Old Photographs Saved From Trash Can ~ #44 Mianko Karoo

Before I began looking into each of the identified persons in this collection I thought it was a mishmash of photographs. This was mostly due to some of the more unusual photos in the stash.

KarrooUNK Rooney collectionOn the back of this photographs, very lightly written in pencil, is the name of the tall man  on the right. Karroo, age 19 years, height 8 ft. 3 1/4 in., weight 337 1/2 lbs.

On the Giant website I learned Mianko Karoo toured with The Barnum & Baileys greatest show on earth and was also known as the Congo Giant. Stories vary as to his heritage. He was a native American captured and exhibited after he was civilized or he may have been an African-American or even German. There are several photos on the site, a few the same or similar to this one. At least one has the same information on the back as this one.

There was another photograph of a young lady named Isabelle Wilson, age 19 years, weight 638 lbs., height 5 ft. 1 1/2 in. The photographer was E. E. Mangold Photo of South Bend, Indiana.

Although freak shows were family entertainment and socially acceptable in the 19th century I do not believe sharing Isabelle’s photo is necessary.

This collection has become a patchwork of several families and not a jumble of unrelated photos as it appeared at first glance.  Even these two oddities tell of what interested the person who saved them.

More about this collection, how it came to be in my possession,
and links to previous posts in the series can be found here.

Please contact me!
Are you related to a person mentioned in this post? Send an email to
openingdoorsinbrickwalls @ pt.lu or message me on my Facebook page
Opening Doors in Brick Walls.

© 2016, copyright Cathy Meder-Dempsey. All rights reserved.

Author: Cathy Meder-Dempsey

When I’m not doing genealogy and blogging, I spend time riding my racing bike with my husband through the wonderful Luxembourg countryside.

8 thoughts on “Old Photographs Saved From Trash Can ~ #44 Mianko Karoo”

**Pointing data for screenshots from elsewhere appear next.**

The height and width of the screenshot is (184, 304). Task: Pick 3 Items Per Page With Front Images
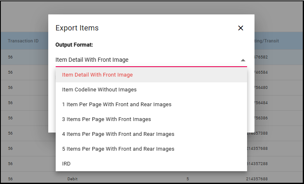point(106,119)
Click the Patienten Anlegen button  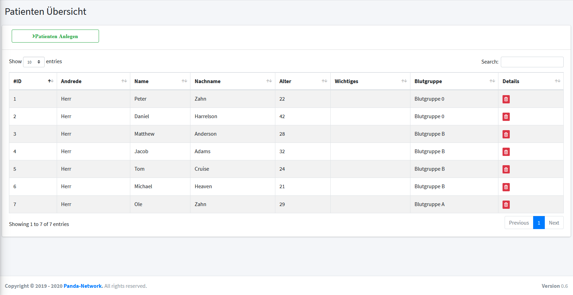pyautogui.click(x=55, y=36)
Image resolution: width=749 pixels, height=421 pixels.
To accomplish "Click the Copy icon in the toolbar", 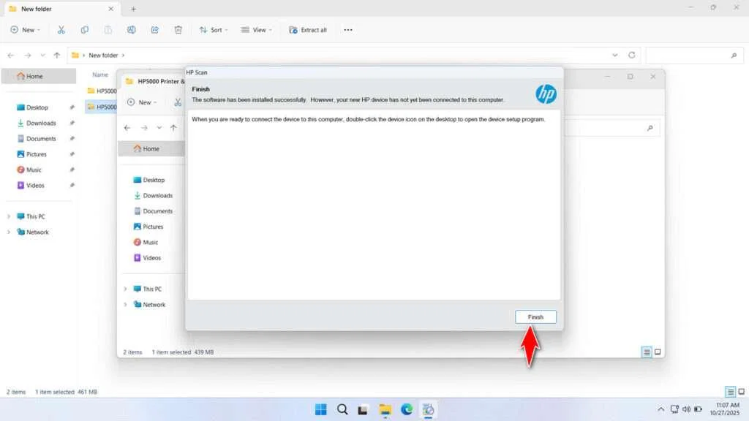I will [84, 30].

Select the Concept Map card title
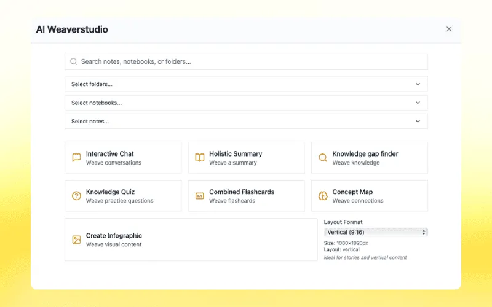[x=352, y=192]
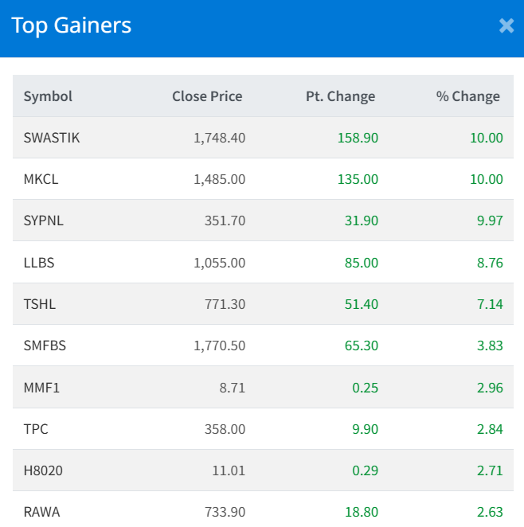
Task: Click SYPNL percent change 9.97
Action: [490, 221]
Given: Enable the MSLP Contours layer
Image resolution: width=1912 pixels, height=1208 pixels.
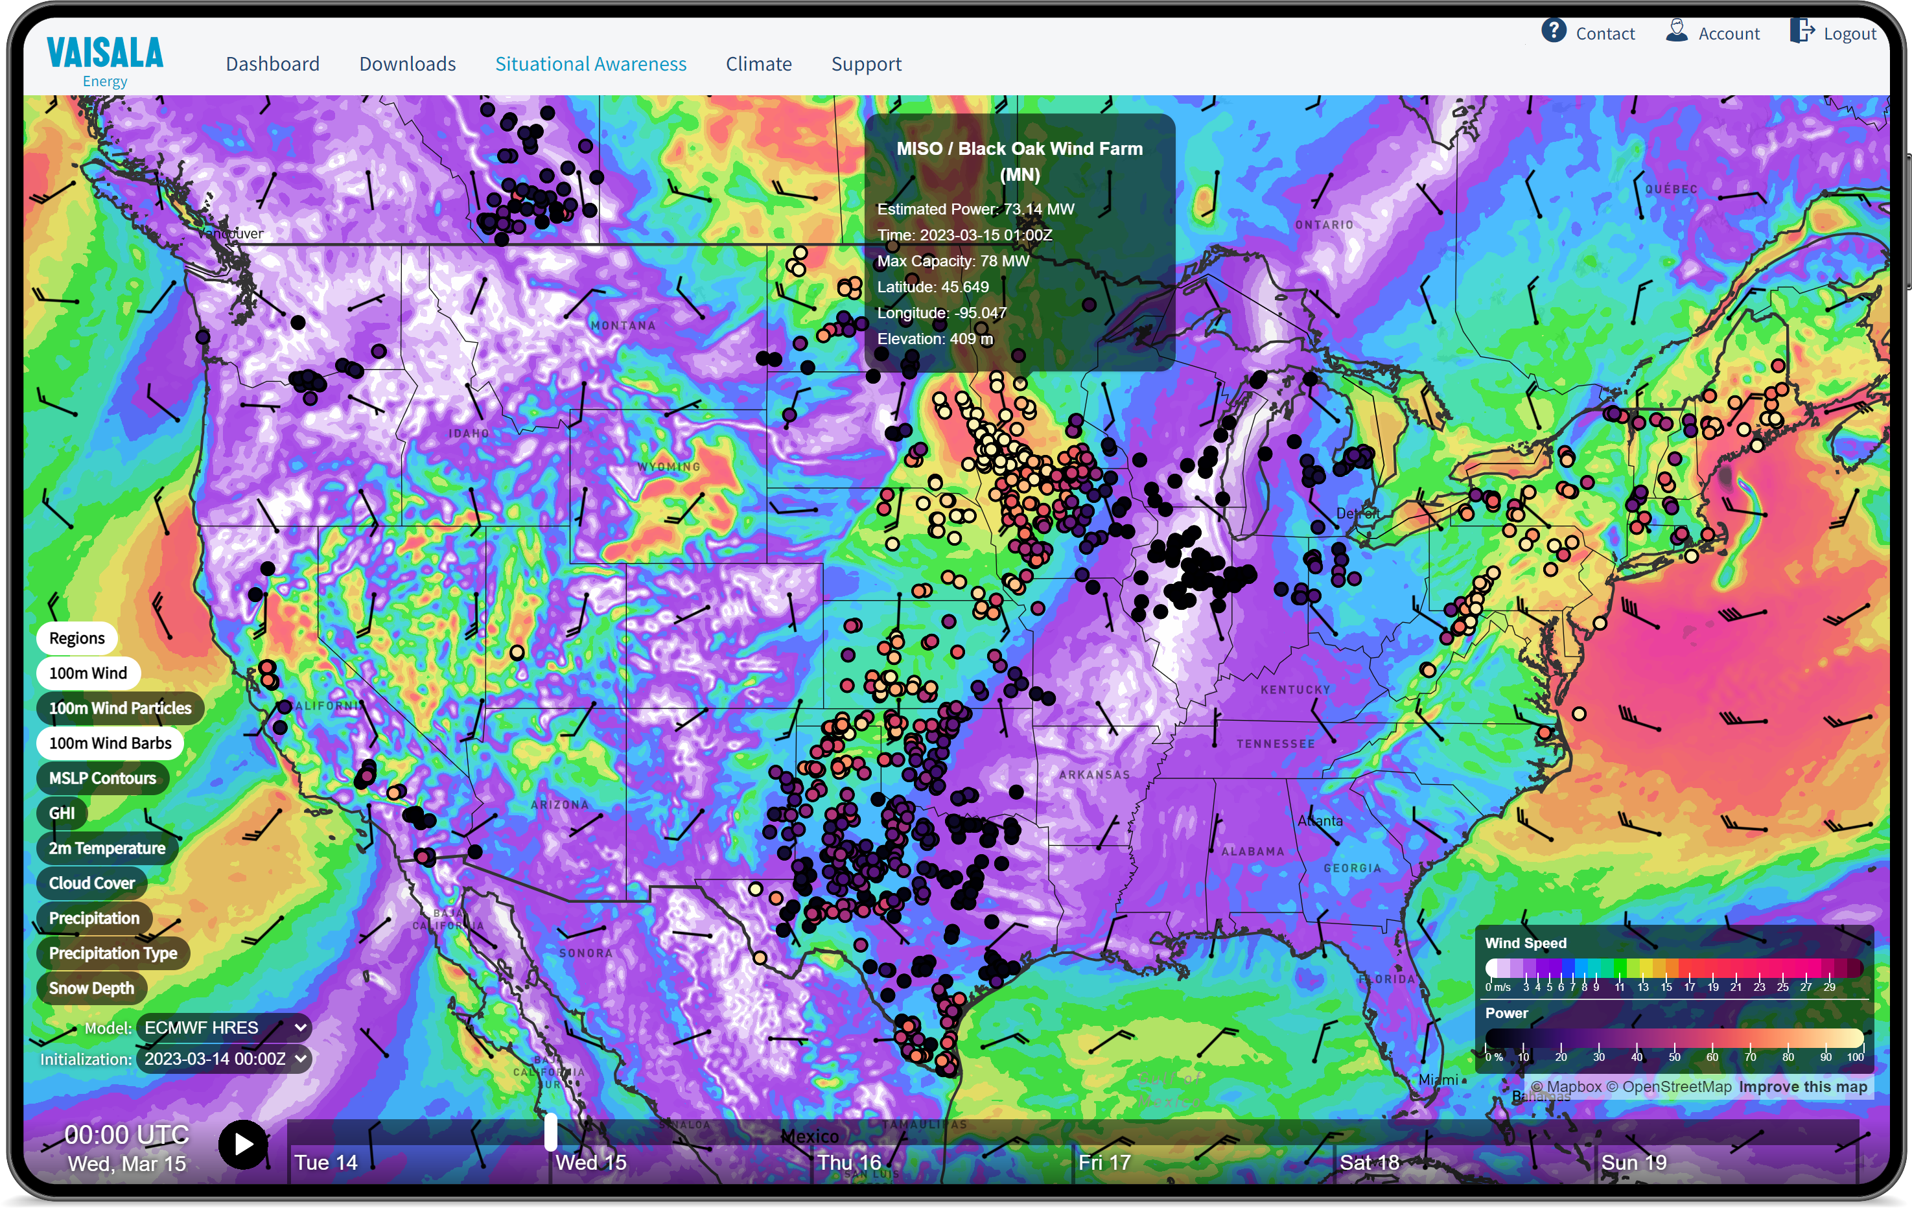Looking at the screenshot, I should [x=102, y=778].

  1. In many ways the traveling circus was like an encyclopedia. Exotic animals from far away places gave people some insight into countries they would never see or know about otherwise. I suppose that same curiosity extended to unusual people whether they were unusually tall or short, fat or thin, conjoined or without limbs. Souvenir postcards served the same purpose.

    Liked by 1 person

  2. Very interesting. Some of the seemingly random photos in collections I have inherited always turn out to be connected in some way. A photo of a bunch of stills recovered by the police in the 1920s was kept because my great-grandpa was a moonshiner and had to get busted occasionally.